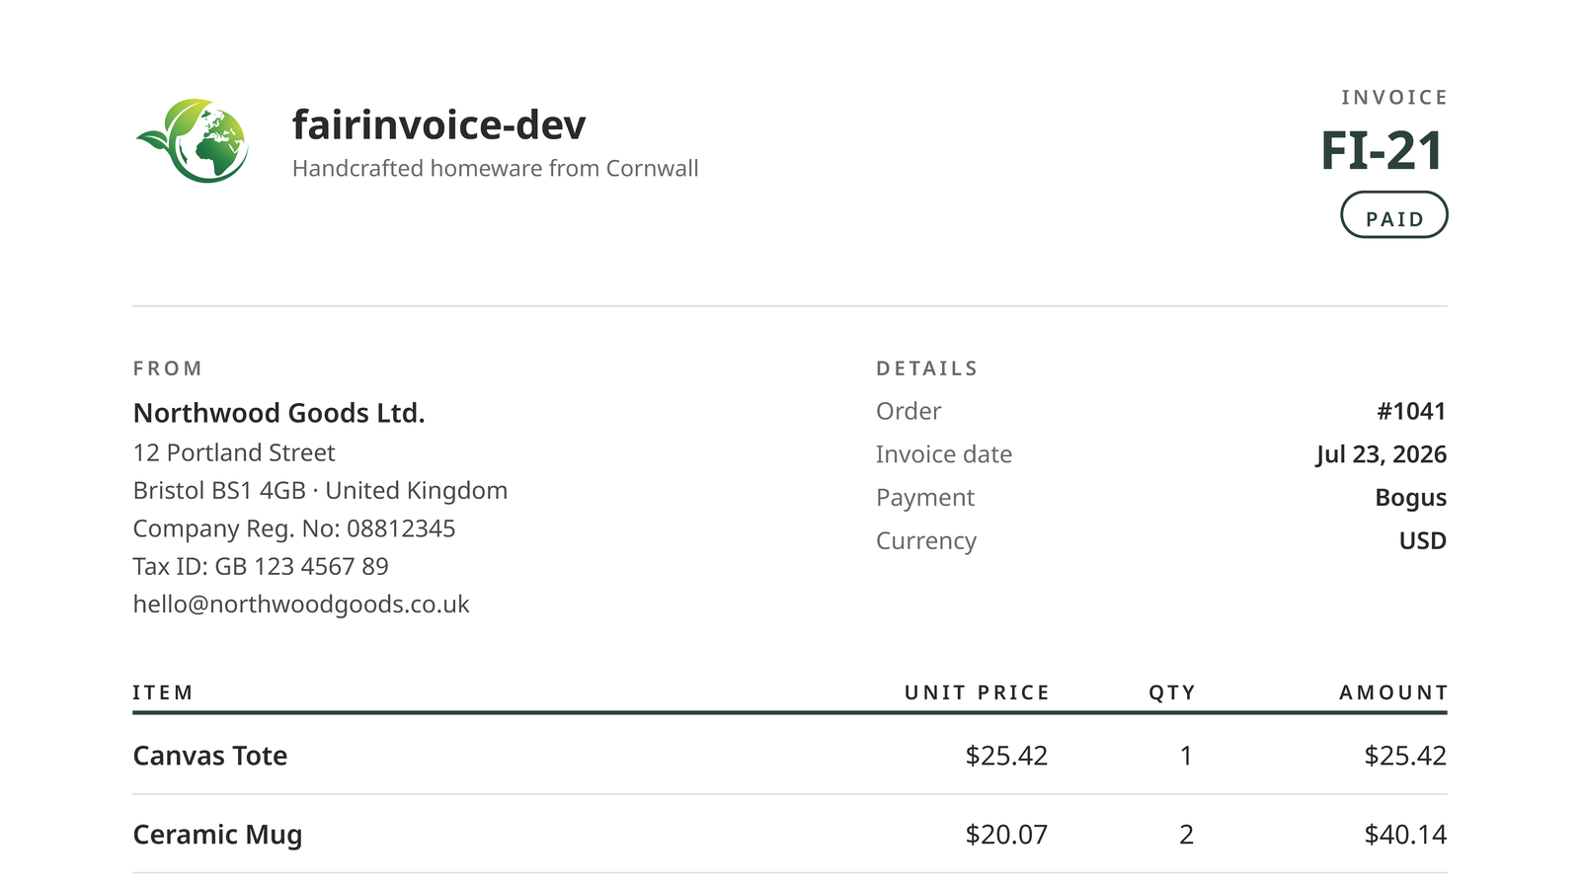Click the $40.14 Ceramic Mug amount
1580x889 pixels.
coord(1405,835)
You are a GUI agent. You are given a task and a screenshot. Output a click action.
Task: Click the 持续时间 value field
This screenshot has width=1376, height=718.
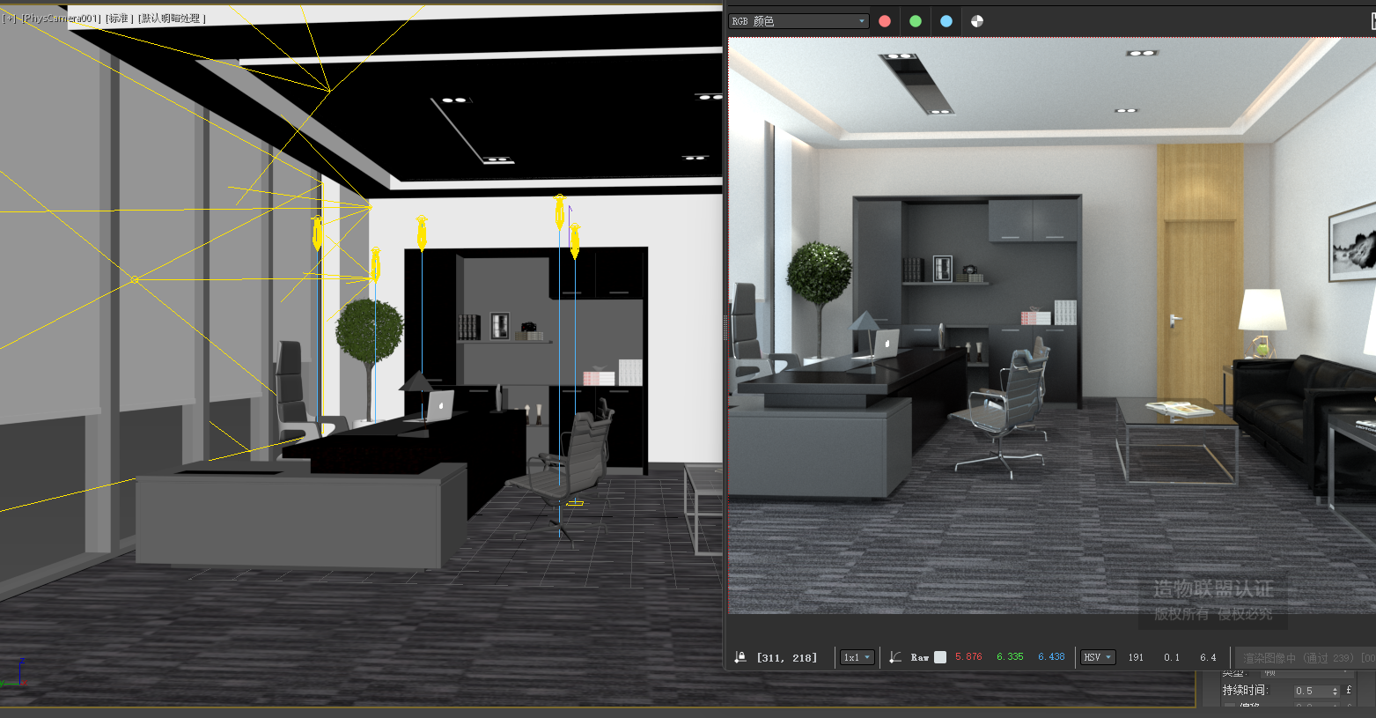1311,691
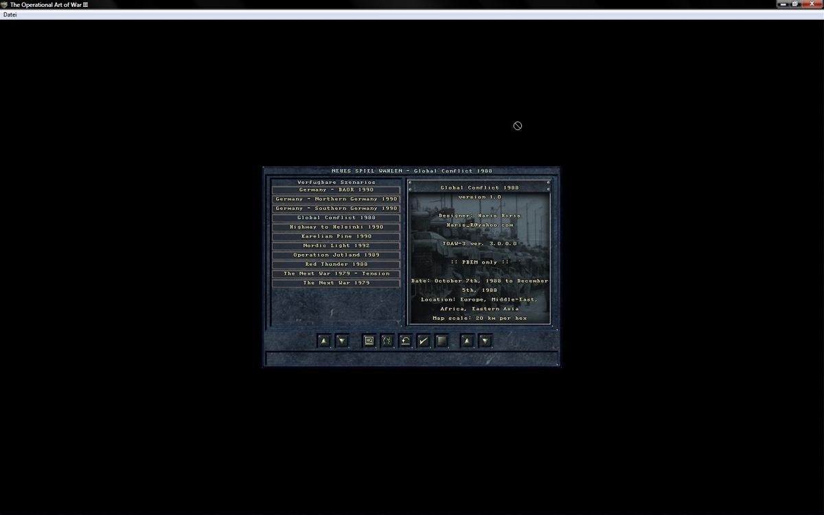Select the Karelian Pine 1990 scenario
Viewport: 824px width, 515px height.
(x=336, y=236)
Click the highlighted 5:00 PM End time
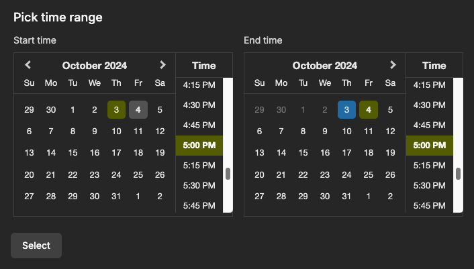This screenshot has height=269, width=474. point(429,145)
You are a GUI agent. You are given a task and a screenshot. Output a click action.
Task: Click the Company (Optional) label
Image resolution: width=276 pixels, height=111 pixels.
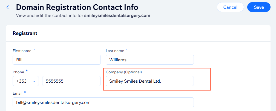[124, 72]
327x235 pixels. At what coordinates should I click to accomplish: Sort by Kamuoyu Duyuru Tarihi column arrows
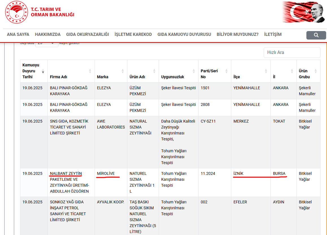coord(43,71)
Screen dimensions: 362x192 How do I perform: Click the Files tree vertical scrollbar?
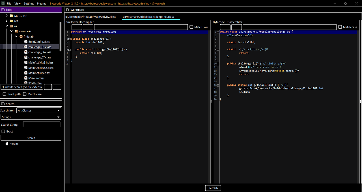pyautogui.click(x=60, y=37)
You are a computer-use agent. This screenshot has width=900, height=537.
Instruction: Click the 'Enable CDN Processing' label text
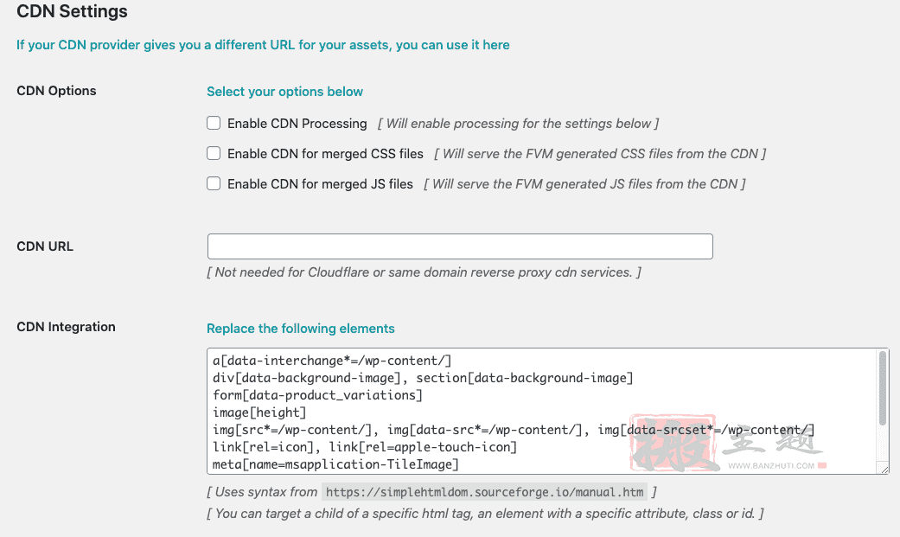(x=297, y=124)
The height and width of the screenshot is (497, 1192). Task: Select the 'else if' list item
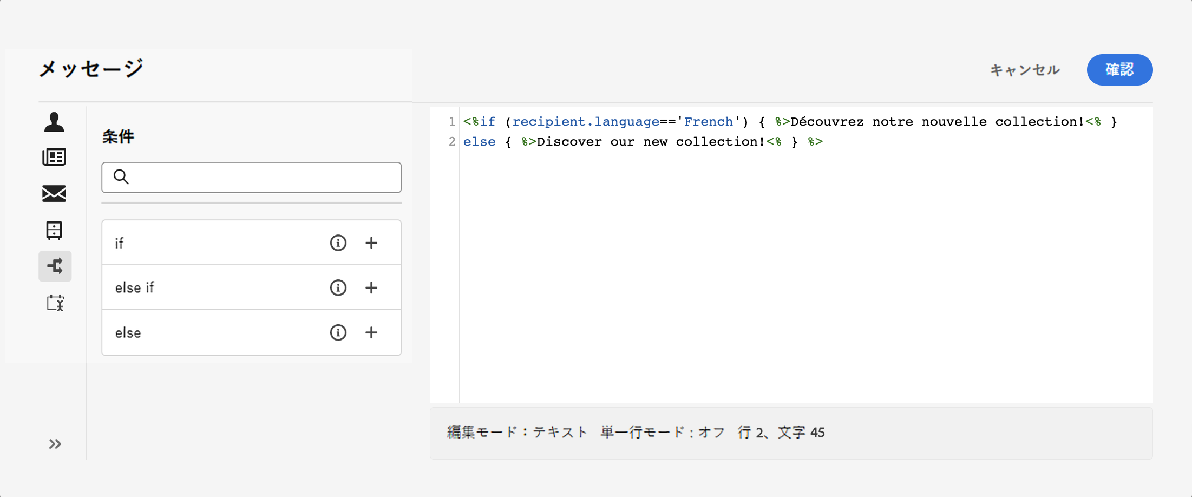(x=206, y=287)
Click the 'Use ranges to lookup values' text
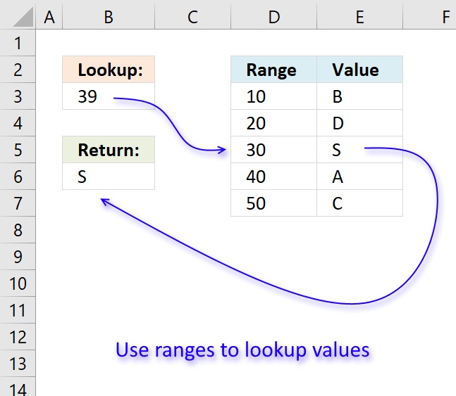 tap(242, 350)
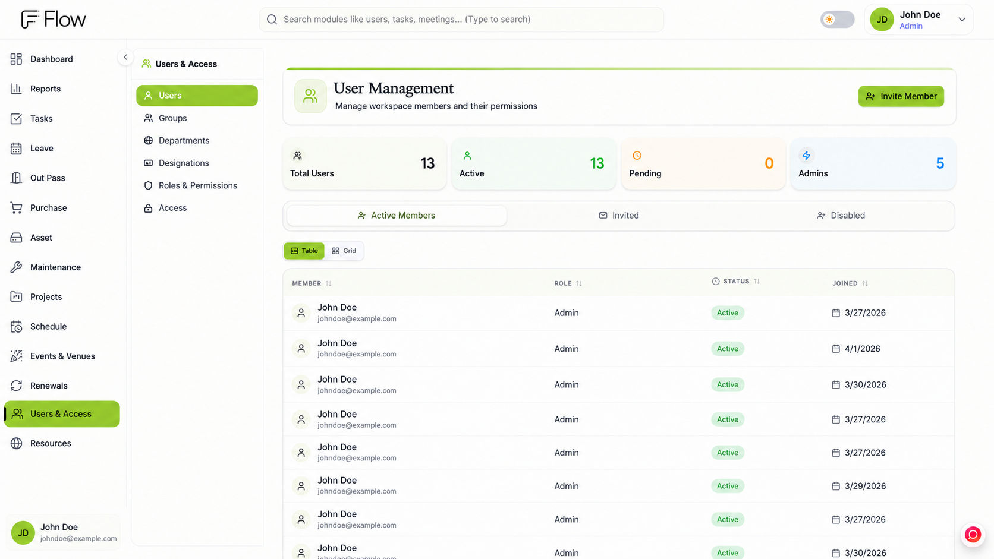Select the Events & Venues icon
The width and height of the screenshot is (994, 559).
(x=16, y=356)
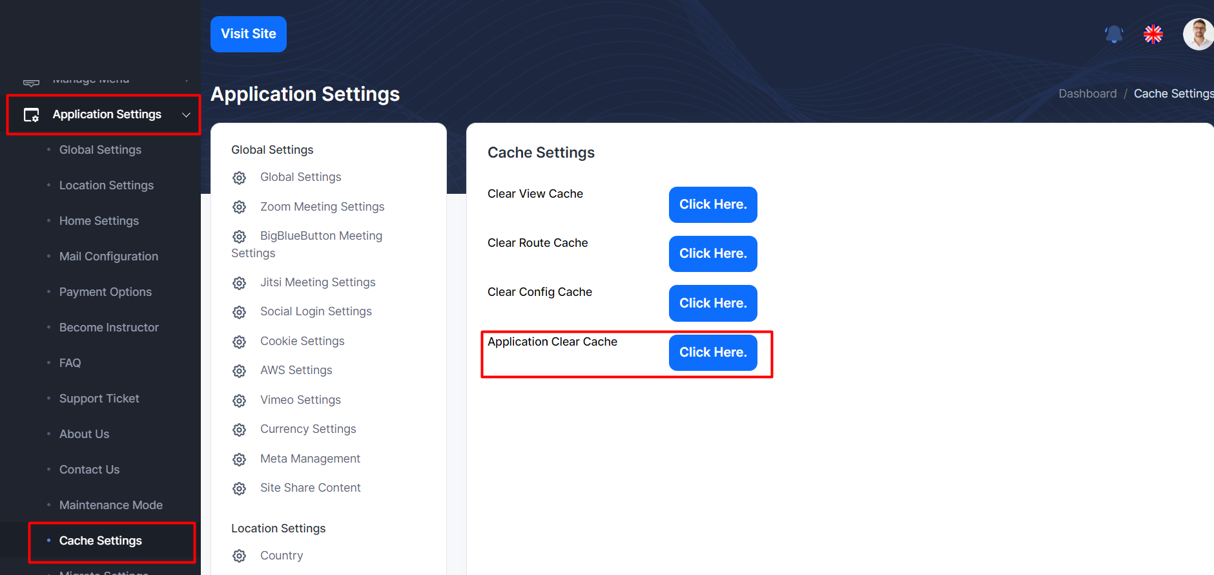Click the gear icon beside Cookie Settings
The height and width of the screenshot is (575, 1214).
(240, 342)
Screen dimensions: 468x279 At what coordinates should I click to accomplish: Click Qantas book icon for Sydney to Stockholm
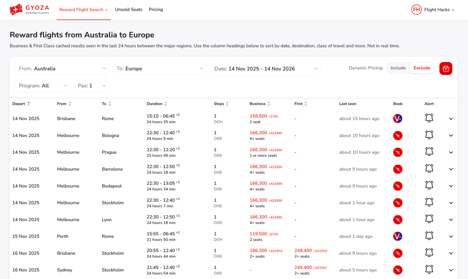tap(397, 270)
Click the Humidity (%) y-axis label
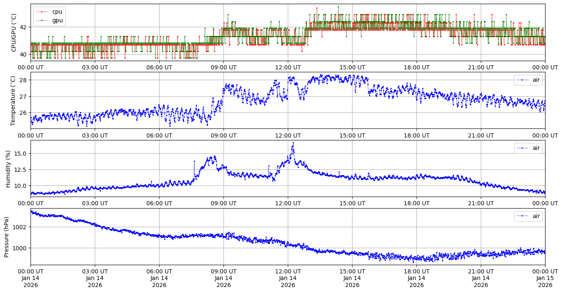Screen dimensions: 562x292 coord(7,169)
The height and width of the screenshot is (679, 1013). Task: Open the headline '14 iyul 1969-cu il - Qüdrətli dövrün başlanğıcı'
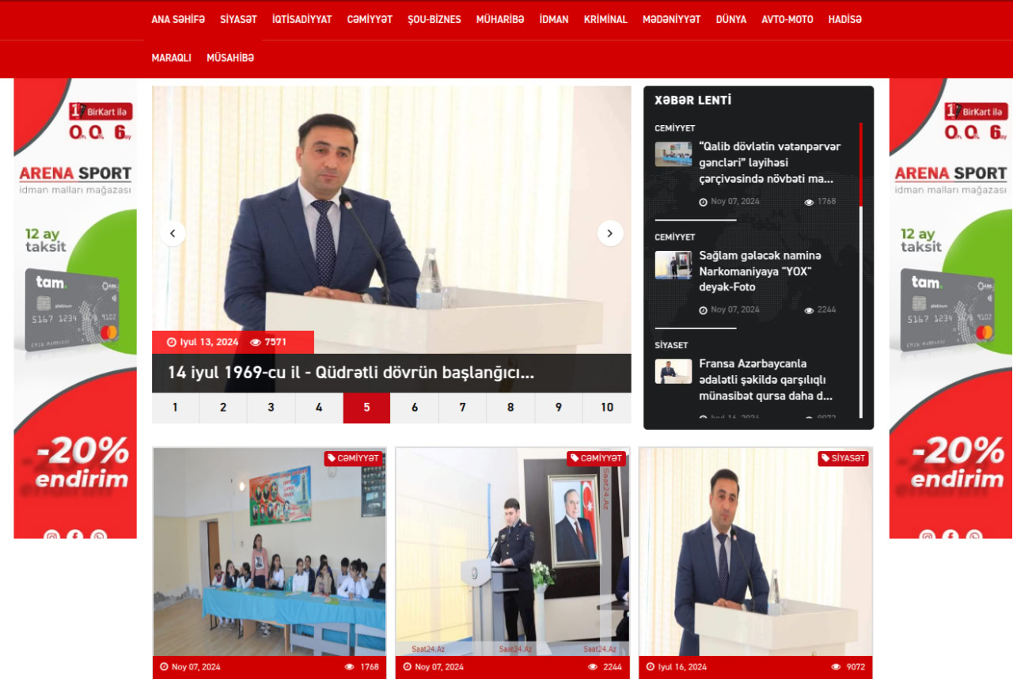(x=351, y=372)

···

#### [Work instruction]
All lines from the one holding "Screen dimensions: 468x279" through the last line of the entries, and nothing else, are to be output exactly; leave out the pictures.

#### [Task response]
Screen dimensions: 468x279 At what coordinates should I click to accomplish: Click Qantas book icon for Sydney to Stockholm
tap(397, 270)
Click the Humidity (%) y-axis label
Screen dimensions: 562x292 coord(7,169)
The height and width of the screenshot is (679, 1013). Task: Open the headline '14 iyul 1969-cu il - Qüdrətli dövrün başlanğıcı'
(x=351, y=372)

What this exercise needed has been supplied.